Gradativamente apesar de vários tratamentos, sua visão foi perdendo o brilho. Incapacitado de andar sozinho refugiou-se ainda mais no universo virtual. Por muito tempo fez programações e executou atividades utilizando uma lupa. Atualmente, com menos de cinco porcento de visão ele utiliza leitores de tela para deficientes visuais, Betão informa que esses programas (Narrador de Tela, Dosvos e Edivox) são facilmente baixados da Internet. Tateando o teclado ele mostra o funcionamento dos softwares. Ele mesmo fez a programação de todos os atalhos do teclado. Ctrl, Alt,Del uma voz codificada fala o comando.
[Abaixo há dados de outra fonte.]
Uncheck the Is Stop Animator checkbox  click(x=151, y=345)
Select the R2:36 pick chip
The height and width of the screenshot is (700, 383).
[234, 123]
Sobre seu convívio social, especialmente no que diz respeito a sua paixão ele diz, “As pessoas acham que eu falo por intuição e não porque eu sei, é como seu eu pendesse a credibilidade” Beto afirma já ter se acostumado com esse tipo de comentário “Falem mal, mas falem de mim”, risos. Por conta dos atropelos da vida nunca namorou, nem se casou, não constituiu família, hoje mora com a irmã, o cunhado e dois sobrinhos.
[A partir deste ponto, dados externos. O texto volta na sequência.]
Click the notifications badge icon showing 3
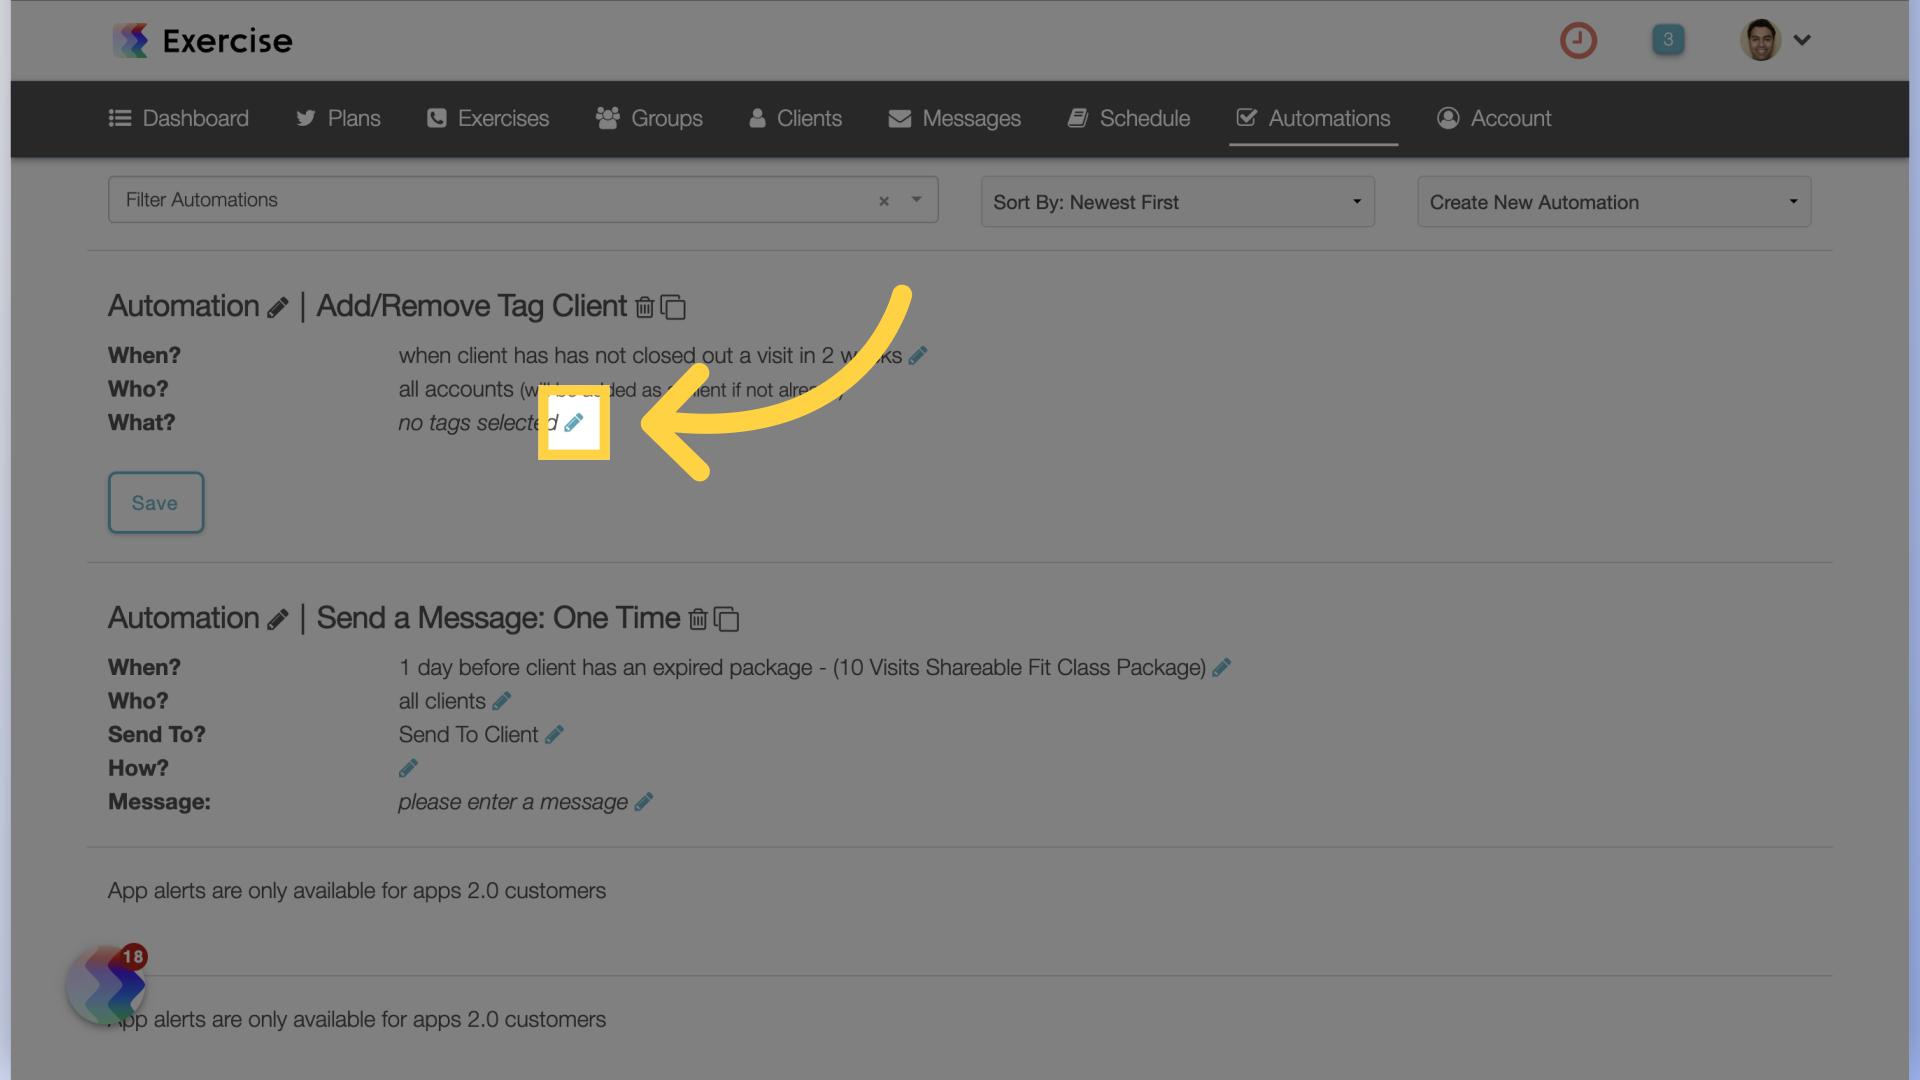Screen dimensions: 1920x1080 pyautogui.click(x=1668, y=40)
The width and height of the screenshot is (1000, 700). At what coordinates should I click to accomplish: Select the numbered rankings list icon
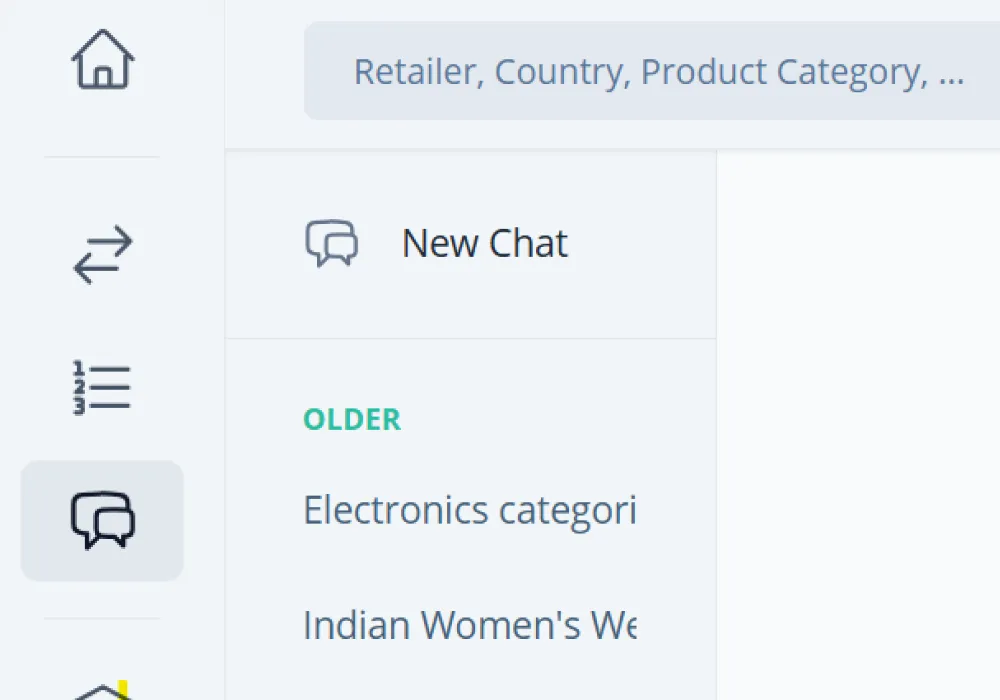[x=101, y=386]
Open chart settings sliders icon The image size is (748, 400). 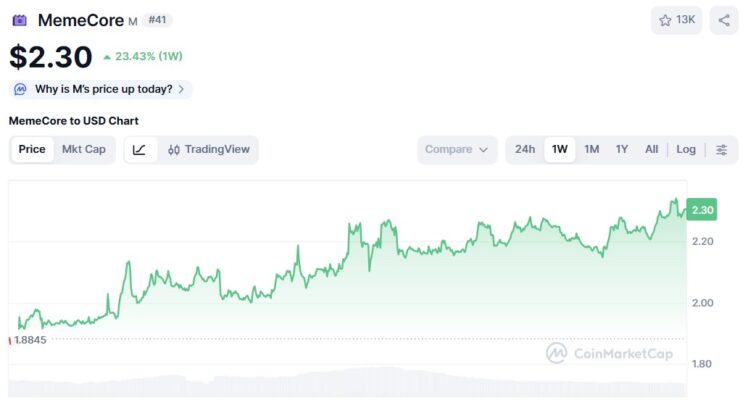(722, 150)
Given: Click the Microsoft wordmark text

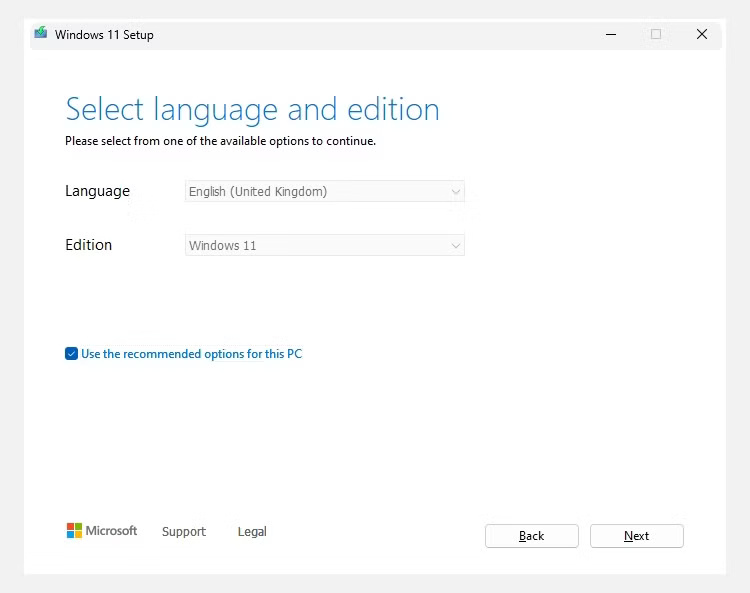Looking at the screenshot, I should 111,531.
Para o futuro ele torce que a ciência desenvolva algum tratamento para reconstituir sua visão, tanto é que ele se colocou a disposição para “protocolo de interesse científico” Se conseguir atingir o sonho de ser curado e voltar a enxergar mesmo que seja menos de 50%, ele diz que vai fazer cursos de hardware, e avançados de softwares. Entretanto, com tantos anos de convivência com o problema visual diz “Eu não preciso da vista, porque eu sei como faz, eu conheço o caminho”. Alberto é exemplo vivo de que uma deficiência não é obstáculo para realizações.